Google begründet dies damit, dass der Inhalt der Webseite zwar von Google gefunden und indexiert, aber durch das Interstitial visuell gestört werde. Dies, so der Suchmaschinenriese frustriere Leser und Nutzer, weil sie keinen einfachen Zugang zu dem Inhalt erhalten, den sie zuvor gesucht und gefunden haben. Dies gilt ganz besonders für Mobilgeräte auf denen die Bildschirme kleiner sind. Immerhin kündigt Google das Paket wenigstens an und Verlage und Publisher können sich darauf einstellen. In letzter Zeit war der Konzern durch seine undurchschaubaren und unangekündigten Updates in seinem Suchalgorithmus vermehrt kritisiert worden.
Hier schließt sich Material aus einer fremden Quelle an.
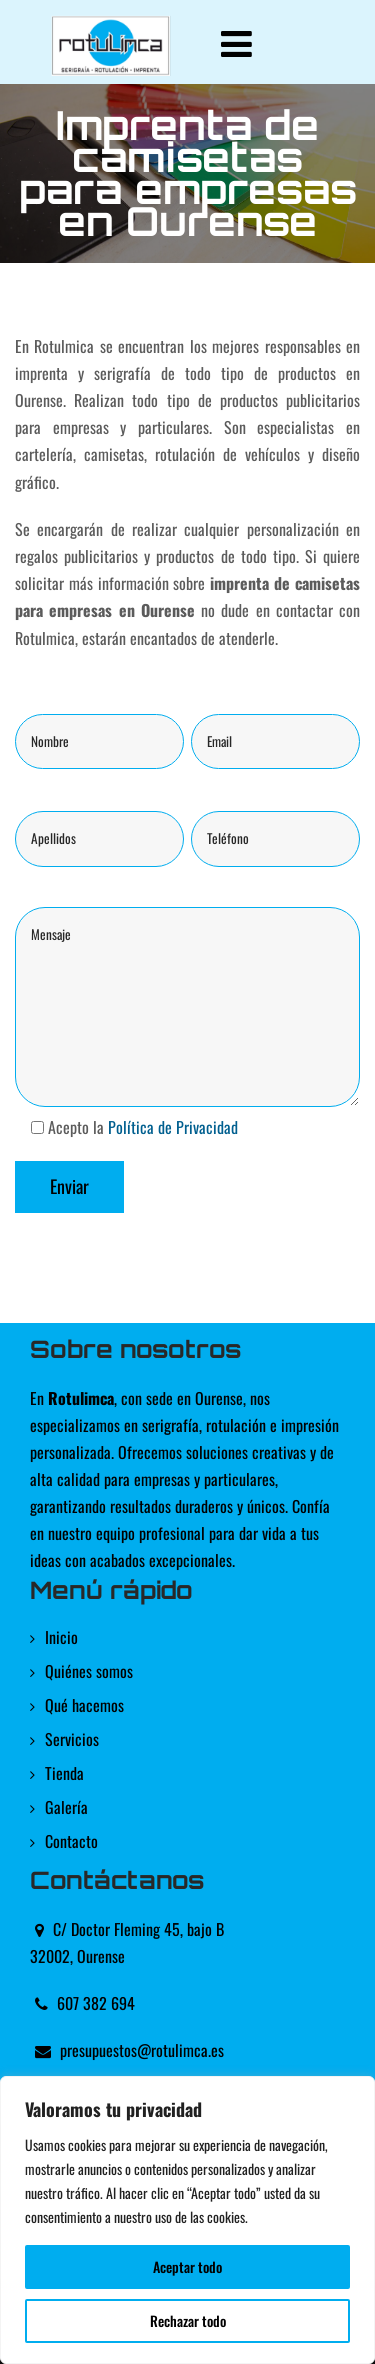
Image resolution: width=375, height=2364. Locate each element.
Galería (66, 1807)
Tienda (64, 1773)
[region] (187, 2220)
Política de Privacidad (173, 1127)
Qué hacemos (84, 1705)
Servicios (72, 1739)
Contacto (71, 1841)
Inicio (61, 1637)
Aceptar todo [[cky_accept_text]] (187, 2266)
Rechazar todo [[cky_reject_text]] (188, 2320)
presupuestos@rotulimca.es (142, 2050)
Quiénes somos (89, 1671)
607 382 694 (96, 2003)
Ab Januar werde Google Webseiten die Interstitials einsetzen daher nicht mehr so hoch in seinem Ranking listen.

In der Übersicht – diese Werbeformen werden durch ein schlechteres Ranking abgestraft und das ist weiter erlaubt:

Wer ein Pop Up auf die Seite bringt, das die meiste Fläche des Inhaltes verdeckt, unabhängig davon ob der Nutzer die Seite zum ersten Mal betritt oder in der Seite navigiert, wird Abschläge im Ranking hinnehmen müssen.

Ein Interstitial, dass alleine auf der Seite steht und dass der Nutzer aktiv durch Klicken auf einen „Schließen“-Button entfernen muss, wird von Google abgestraft.

Interstitials die den kompletten Inhalt, der auf dem Gerät sichtbar ist, überdecken sind auf der Google-Negativliste.

Nicht betroffen von dem Google-Bannstrahl sind Interstitials, die sich auf rechtliche Belange beziehen, etwa der Hinweis auf die Nutzung von Cookies oder eine Altersfreigabe von Seiten, die von Jugendlichen nicht genutzt werden dürfen.

Auch Login-Interstitials für Inhalte, die nicht frei zugänglich sind, weil sie etwa hinter einer Paywall versteckt sind oder private Daten enthalten sind nicht betroffen.

Auch Banner die einfach zu entfernen sind und nur einen kleinen Teil der Seite einnehmen, wie etwa die App-Installations-Banner von Safari oder Chrome fallen nicht unter den Bann von Google.

Verleger sollten vor der Änderung des Suchalgorithmus überlegen, ob sie weiter auf Pop Ups setzen wollen oder nicht. Sie sollten frühzeitig den Kontakt zu ihren Anzeigenkunden suchen, die derzeit noch diese Form der Displaywerbung einsetzen.